YOUR OBJECTIVE:
Set down every line from the one with "You are a GUI" to the end of the entries, both ends included, exactly as it reads and without pictures.

(Saved entries)
+++

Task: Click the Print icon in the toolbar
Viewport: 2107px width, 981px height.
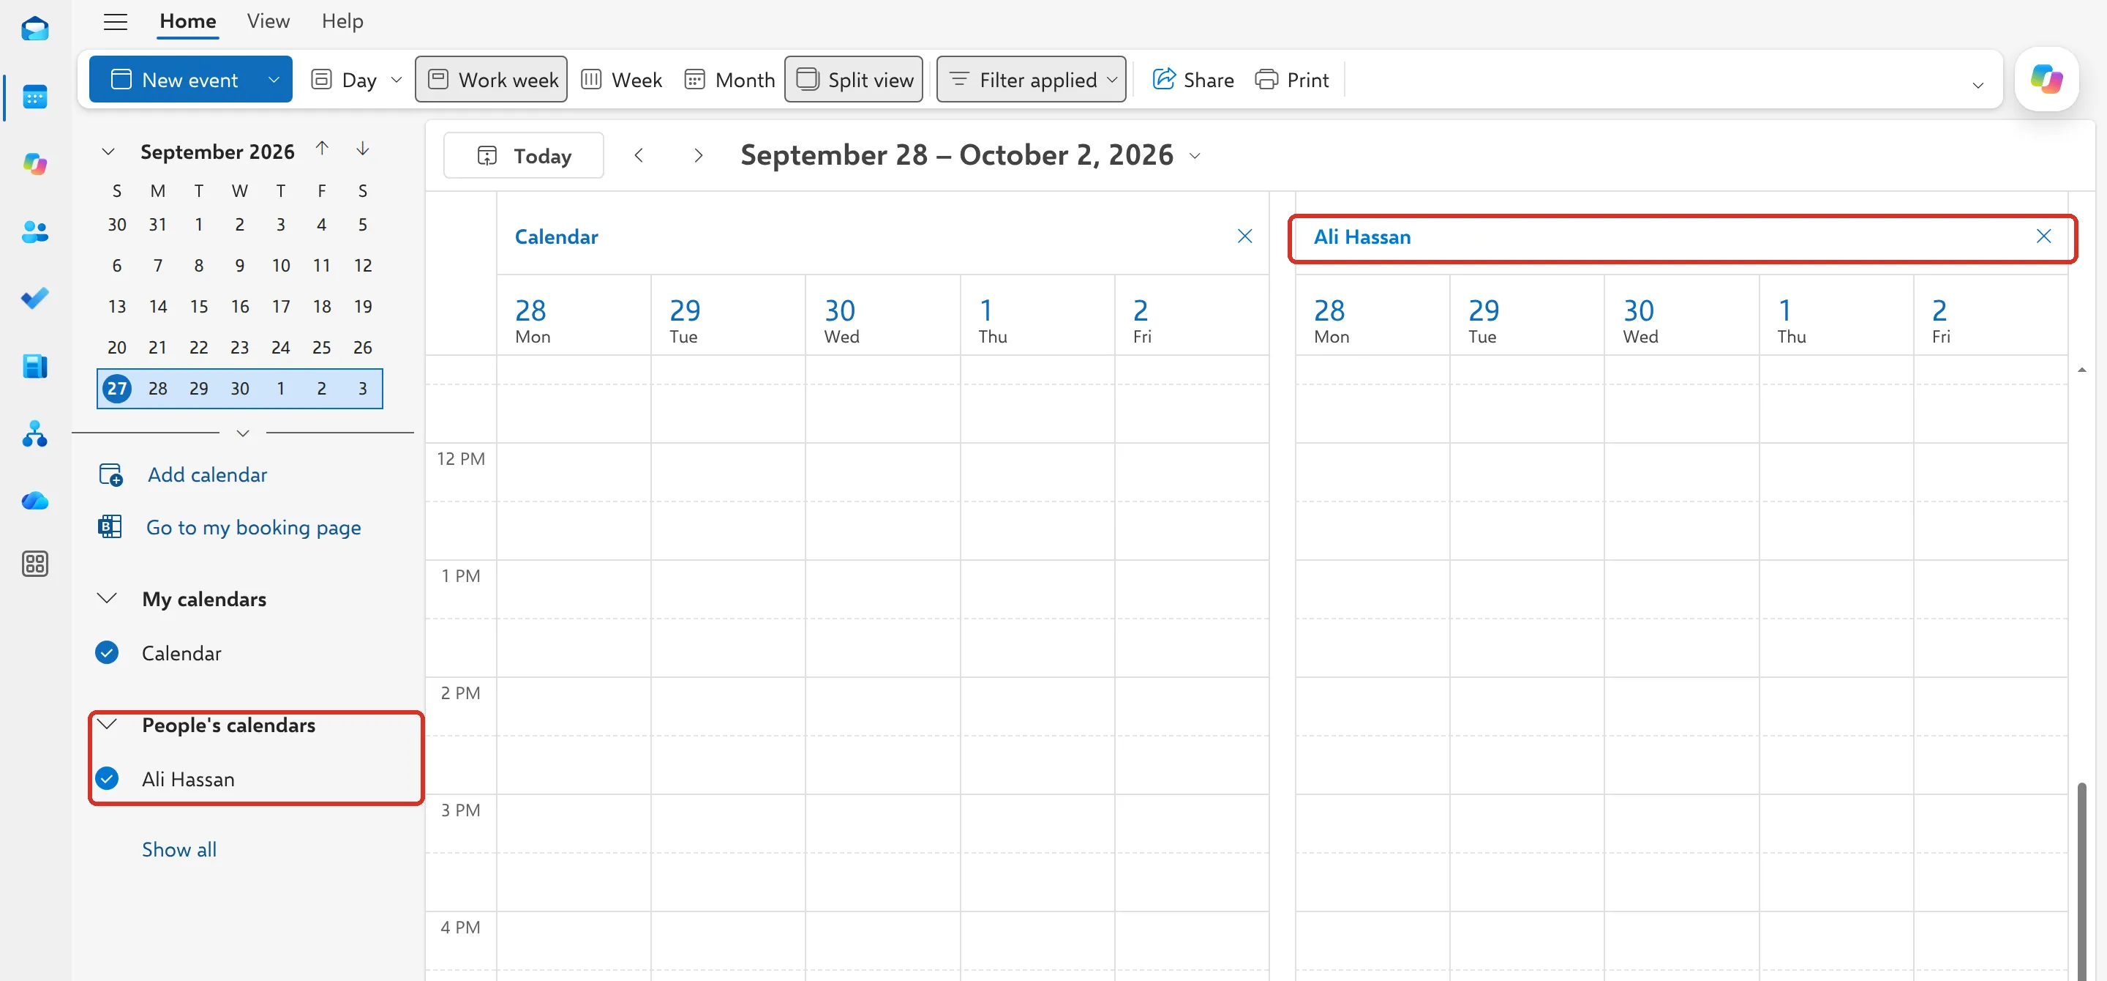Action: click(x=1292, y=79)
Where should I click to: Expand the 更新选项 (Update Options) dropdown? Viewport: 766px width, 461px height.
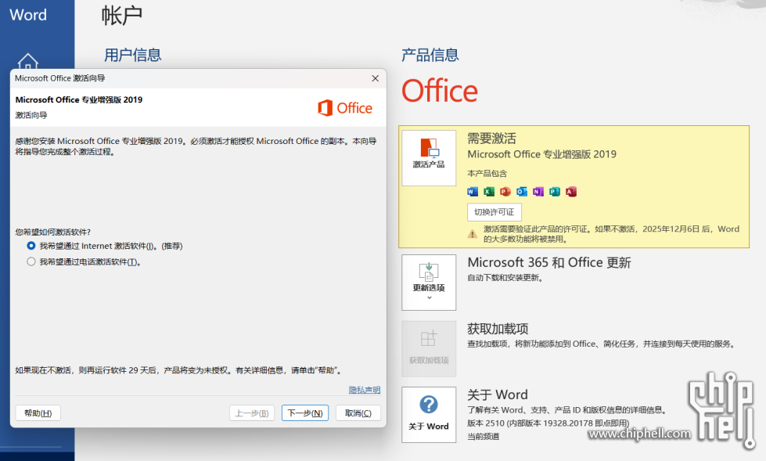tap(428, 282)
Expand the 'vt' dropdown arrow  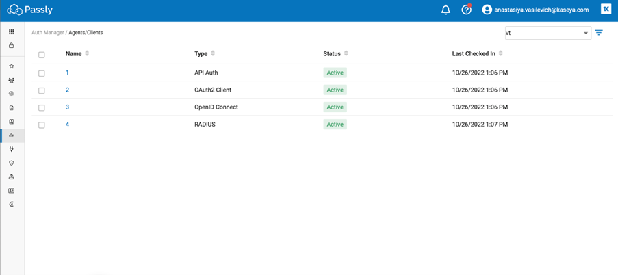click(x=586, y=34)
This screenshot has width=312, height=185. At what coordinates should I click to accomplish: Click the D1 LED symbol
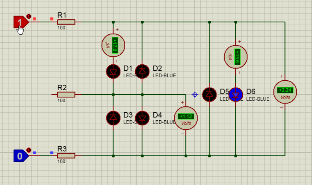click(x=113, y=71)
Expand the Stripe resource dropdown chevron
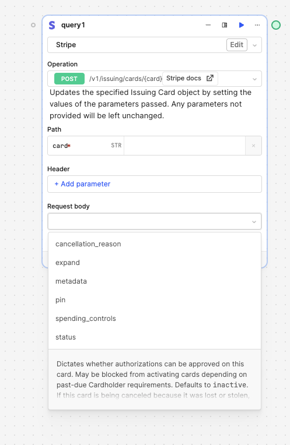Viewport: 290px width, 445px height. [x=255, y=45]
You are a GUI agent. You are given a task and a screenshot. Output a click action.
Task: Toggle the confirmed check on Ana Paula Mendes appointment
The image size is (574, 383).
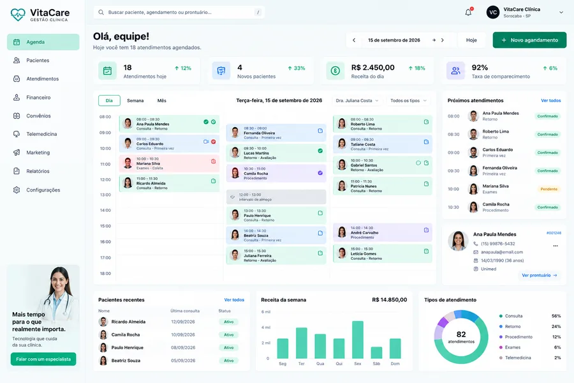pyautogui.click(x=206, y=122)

+++

TASK ANSWER:
You are a GUI agent. You are given a task and a screenshot. Output a click action.
Task: Toggle the confirmed check on Ana Paula Mendes appointment
The image size is (574, 383).
pyautogui.click(x=206, y=122)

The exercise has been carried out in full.